Exercise objective
The entries below must be retyped exactly. Pictures are to be omitted.

[Items from a dataset]
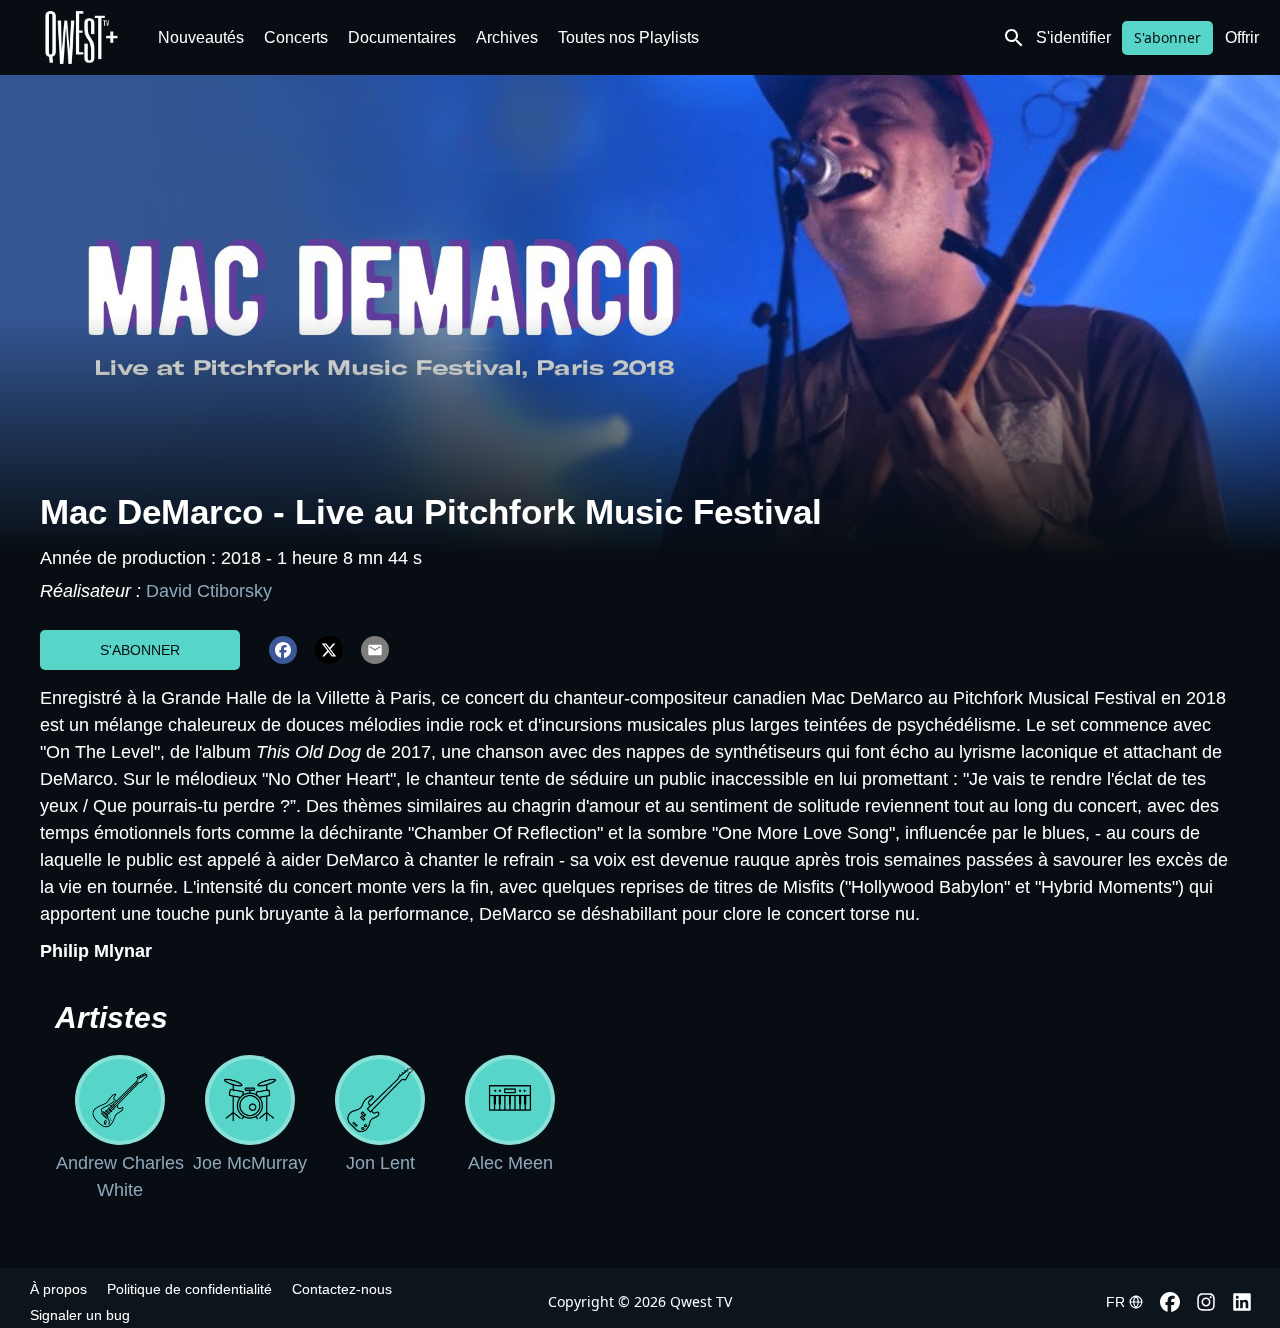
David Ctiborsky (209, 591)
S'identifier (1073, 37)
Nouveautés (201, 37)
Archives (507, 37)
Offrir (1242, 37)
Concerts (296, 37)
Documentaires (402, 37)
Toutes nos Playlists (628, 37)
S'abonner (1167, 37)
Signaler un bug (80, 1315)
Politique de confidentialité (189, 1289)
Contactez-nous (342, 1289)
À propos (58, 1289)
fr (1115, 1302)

Exercise output
David Ctiborsky (209, 591)
S'identifier (1073, 37)
Nouveautés (201, 37)
Archives (507, 37)
Offrir (1242, 37)
Concerts (296, 37)
Documentaires (402, 37)
Toutes nos Playlists (628, 37)
S'abonner (1167, 37)
Signaler un bug (80, 1315)
Politique de confidentialité (189, 1289)
Contactez-nous (342, 1289)
À propos (58, 1289)
fr (1115, 1302)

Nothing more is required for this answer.